What is expected
Starting with the line that holds "Given: Sort by Price on sale icon", reproduce each line through the last one of the data, exactly as written. Pictures are not copied.

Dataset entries
-- Opening Marker --

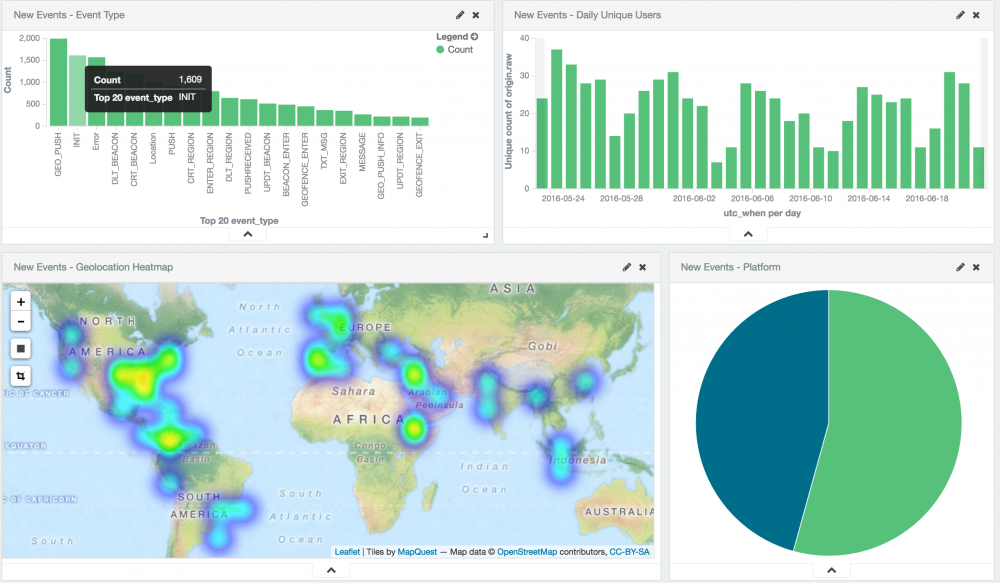
Task: Edit the Daily Unique Users panel
Action: [x=960, y=15]
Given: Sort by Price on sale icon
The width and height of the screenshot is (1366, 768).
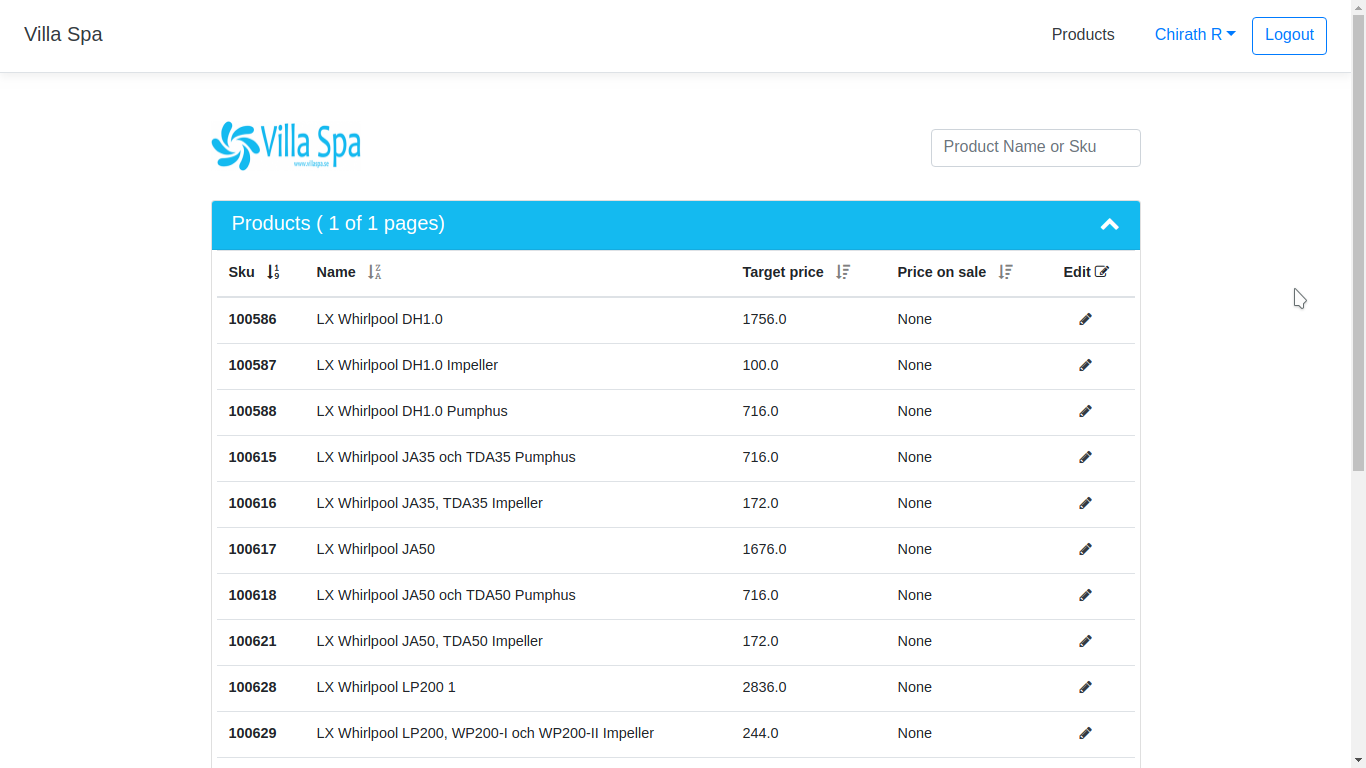Looking at the screenshot, I should click(1005, 272).
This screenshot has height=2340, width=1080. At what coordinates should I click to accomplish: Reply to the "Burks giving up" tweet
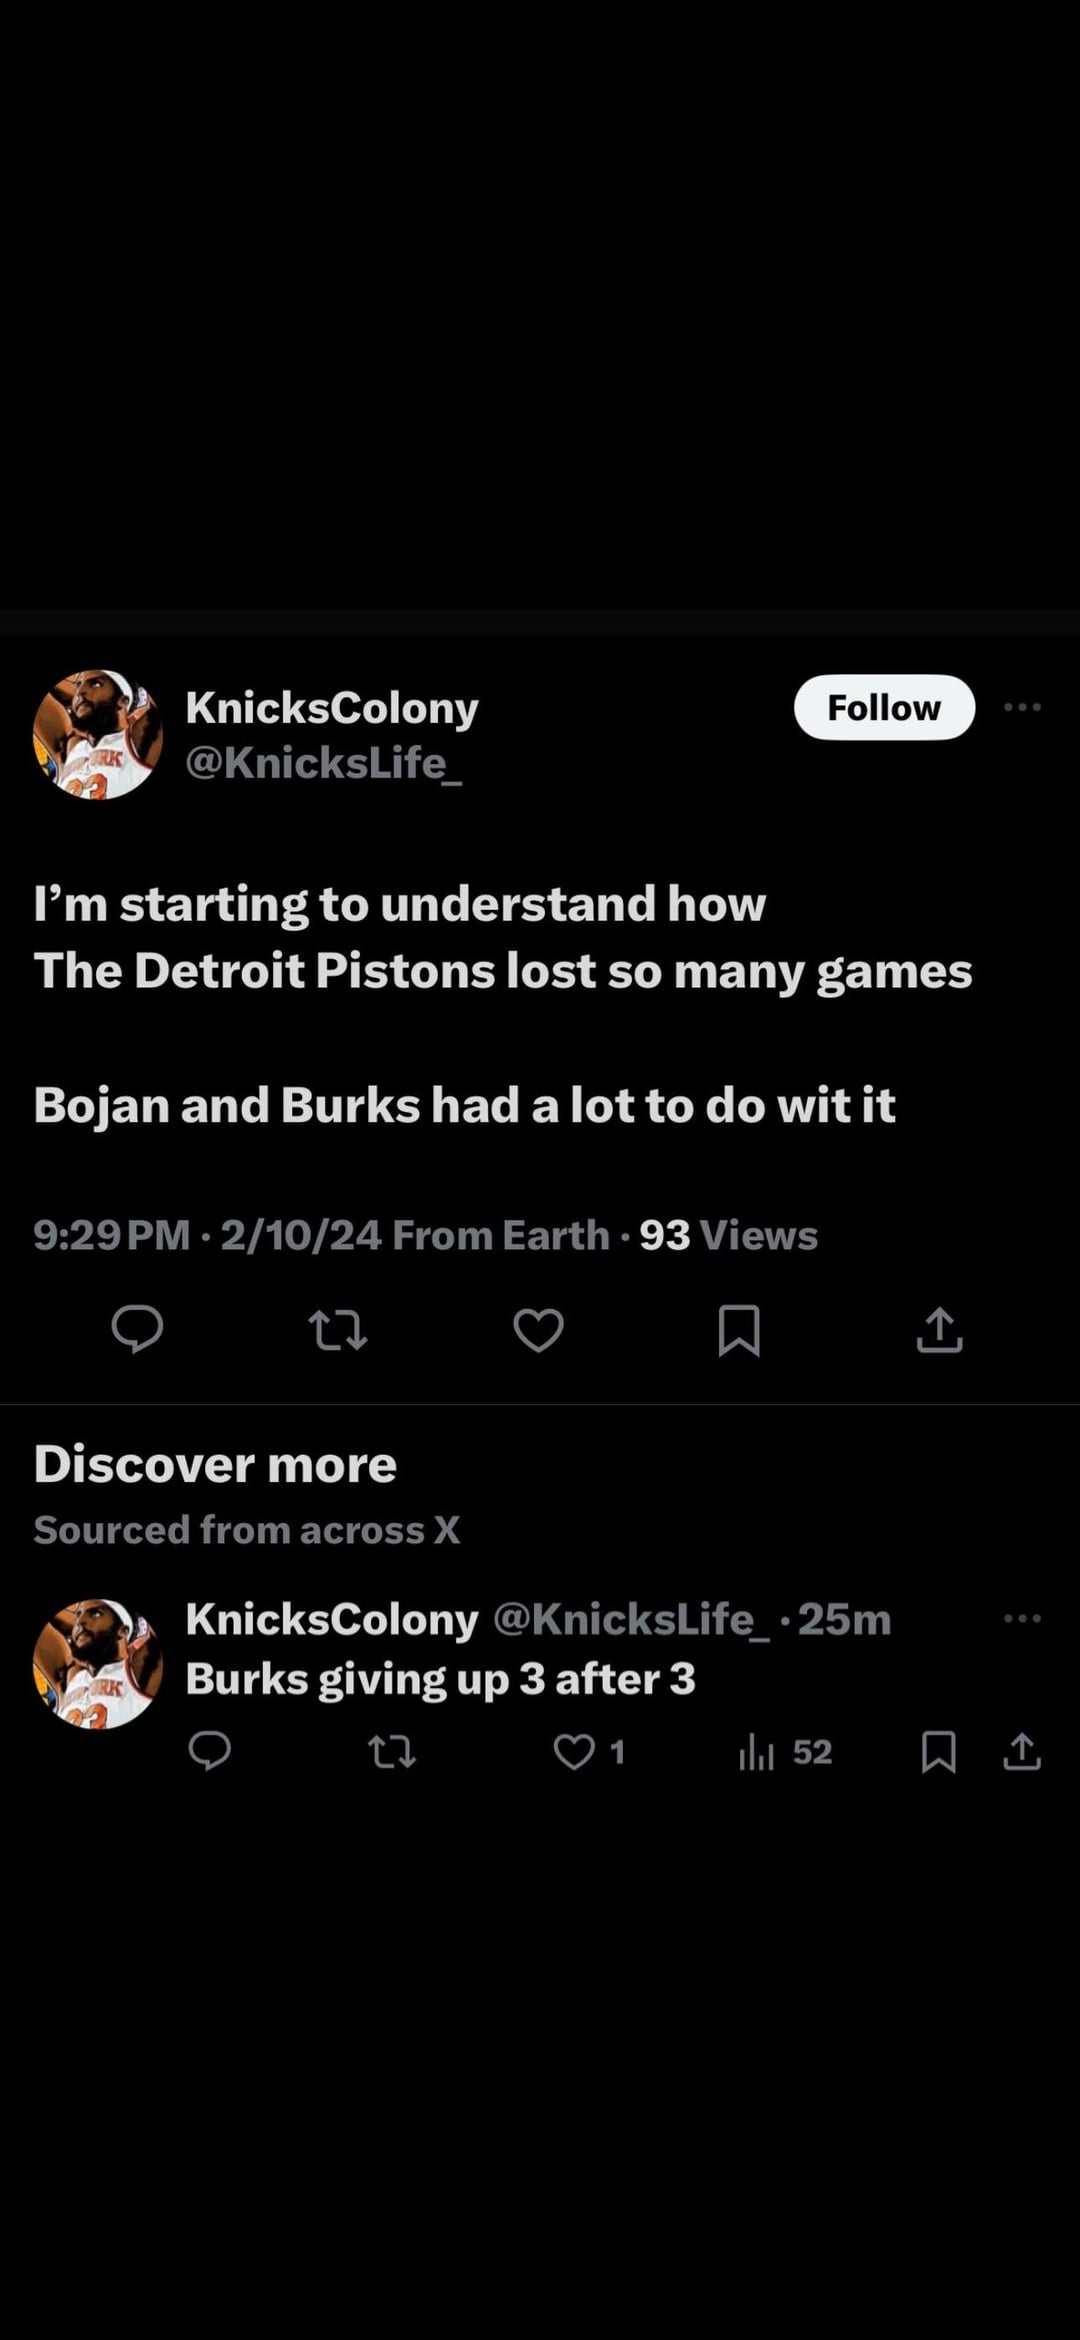click(x=210, y=1751)
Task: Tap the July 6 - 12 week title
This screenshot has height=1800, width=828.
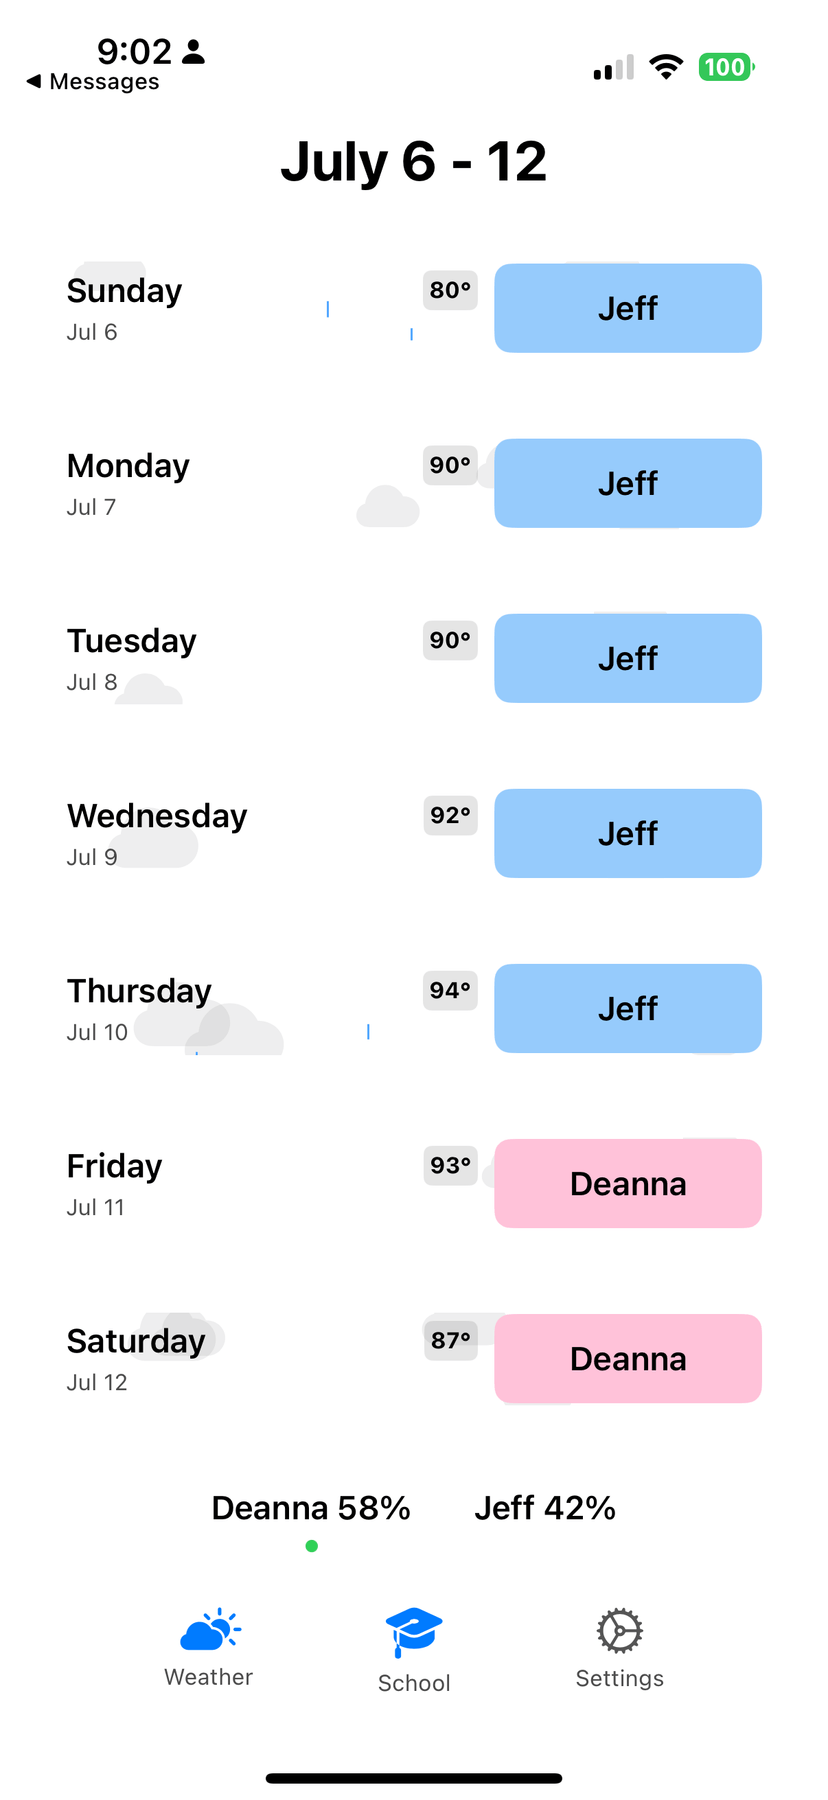Action: tap(414, 161)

-- Closing Marker --

Solved problem
Given: Sort by Price on sale icon
The width and height of the screenshot is (1366, 768).
Looking at the screenshot, I should click(1005, 272).
This screenshot has height=2340, width=1080. At what coordinates should I click to accomplish: Reply to the "Burks giving up" tweet
click(x=210, y=1751)
Task: Tap the July 6 - 12 week title
This screenshot has height=1800, width=828.
Action: tap(414, 161)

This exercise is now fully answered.